One thing I know, is if they are smelling while you cooking. 1) they are not clean, 2). You do not use a potato or viniger, clean them properly.

RM on February 08, 2012:

Yes, I am a chitterling fan. I haven't had time to prepare any over the last couple of years but I plan on doing so before this summer. I cant wait!

Bertha on December 20, 2011:

I really enjoyed reading this article. Having been born in the country in Central Texas, I would go to my Grandparent's farm where they would slaughter the hogs in the winter months & my Grandmother would cook the chitterling in a big black cast iron pot over a wood fire. Learned a lot in the country during my 62 years. Thanks

Valerie Washington (author) from Tempe, Arizona on November 30, 2011:

Thanks Rachelle. We had chitlins for Thanksgiving - they were yummy!

Rachelle Williams from Tempe, AZ on November 29, 2011:

I haven't had chitlins in more than 10 years, it would be good to have some now... Thanks for sharing this informative hub, it brought back so many memories for me.

Excellent Hub!

RedElf from Canada on October 09, 2011:

My daughter-in-laws people (Woodland Cree) use all parts of the animal on way or another. Their motto is "you killed it - you eat it" (or use it up).
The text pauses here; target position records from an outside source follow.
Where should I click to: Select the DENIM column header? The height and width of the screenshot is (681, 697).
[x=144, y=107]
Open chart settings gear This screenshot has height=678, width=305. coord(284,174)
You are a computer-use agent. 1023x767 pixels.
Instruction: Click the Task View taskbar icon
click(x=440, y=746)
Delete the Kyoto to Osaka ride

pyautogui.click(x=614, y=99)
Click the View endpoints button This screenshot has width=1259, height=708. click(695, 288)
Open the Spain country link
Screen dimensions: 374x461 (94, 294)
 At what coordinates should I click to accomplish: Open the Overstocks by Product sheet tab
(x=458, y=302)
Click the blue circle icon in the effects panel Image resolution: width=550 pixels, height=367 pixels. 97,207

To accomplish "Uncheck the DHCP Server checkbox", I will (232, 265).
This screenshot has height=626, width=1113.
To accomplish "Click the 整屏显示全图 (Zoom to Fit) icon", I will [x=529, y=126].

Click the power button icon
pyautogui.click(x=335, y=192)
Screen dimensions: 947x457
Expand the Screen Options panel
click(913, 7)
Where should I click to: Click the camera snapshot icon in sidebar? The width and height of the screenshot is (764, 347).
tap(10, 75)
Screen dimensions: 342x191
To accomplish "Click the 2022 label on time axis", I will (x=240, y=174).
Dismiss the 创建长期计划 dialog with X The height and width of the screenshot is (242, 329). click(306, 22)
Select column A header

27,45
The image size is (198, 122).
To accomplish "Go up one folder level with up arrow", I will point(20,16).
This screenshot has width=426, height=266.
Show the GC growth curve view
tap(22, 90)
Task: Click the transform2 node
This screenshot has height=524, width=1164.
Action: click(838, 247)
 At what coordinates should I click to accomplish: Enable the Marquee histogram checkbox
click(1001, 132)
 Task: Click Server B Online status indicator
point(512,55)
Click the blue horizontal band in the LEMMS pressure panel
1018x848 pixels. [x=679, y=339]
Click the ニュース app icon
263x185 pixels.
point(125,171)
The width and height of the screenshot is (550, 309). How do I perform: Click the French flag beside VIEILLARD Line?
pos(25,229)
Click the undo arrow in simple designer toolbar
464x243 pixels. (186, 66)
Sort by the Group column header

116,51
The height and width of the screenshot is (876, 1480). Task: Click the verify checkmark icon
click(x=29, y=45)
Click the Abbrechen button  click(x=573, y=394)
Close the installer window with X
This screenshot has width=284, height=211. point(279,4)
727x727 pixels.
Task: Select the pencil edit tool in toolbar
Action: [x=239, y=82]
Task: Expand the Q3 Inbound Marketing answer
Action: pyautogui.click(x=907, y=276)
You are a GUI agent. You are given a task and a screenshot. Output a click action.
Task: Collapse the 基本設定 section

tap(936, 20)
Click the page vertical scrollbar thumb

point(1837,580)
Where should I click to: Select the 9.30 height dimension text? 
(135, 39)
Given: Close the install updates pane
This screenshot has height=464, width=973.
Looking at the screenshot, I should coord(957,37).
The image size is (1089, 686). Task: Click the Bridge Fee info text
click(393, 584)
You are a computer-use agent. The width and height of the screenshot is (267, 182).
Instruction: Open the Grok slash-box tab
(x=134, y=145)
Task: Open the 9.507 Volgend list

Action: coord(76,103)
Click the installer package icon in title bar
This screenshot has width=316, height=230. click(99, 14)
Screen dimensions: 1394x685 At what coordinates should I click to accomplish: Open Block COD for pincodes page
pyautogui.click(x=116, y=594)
Fascinating history!

Valerie Washington (author) from Tempe, Arizona on October 09, 2011:

Hi Arlene, I have yet to try fried chitlins (I'm embarrassed to say) but really want to. Maybe you could provide a hub on it? (smile) Thanks for the nice comment!

Arlene V. Poma on October 09, 2011:

stayingalivemoma: Voted up, useful, interesting and AWESOME. My mom and dad are from the Philippines. They roll the chitlins in flour, then fry them. Thank you for your interesting piece. Wonderful history,research and writing.